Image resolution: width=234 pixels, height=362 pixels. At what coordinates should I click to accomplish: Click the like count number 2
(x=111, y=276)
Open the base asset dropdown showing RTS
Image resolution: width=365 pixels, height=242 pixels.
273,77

-*-

→ **ABOUT THIS EXERCISE**: Each line of the data is to be retyped exactly.

→ **ANSWER TO THIS TASK**:
Image resolution: width=234 pixels, height=362 pixels. At what coordinates should I click to accomplish: Click the like count number 2
(x=111, y=276)
Open the base asset dropdown showing RTS
Image resolution: width=365 pixels, height=242 pixels.
273,77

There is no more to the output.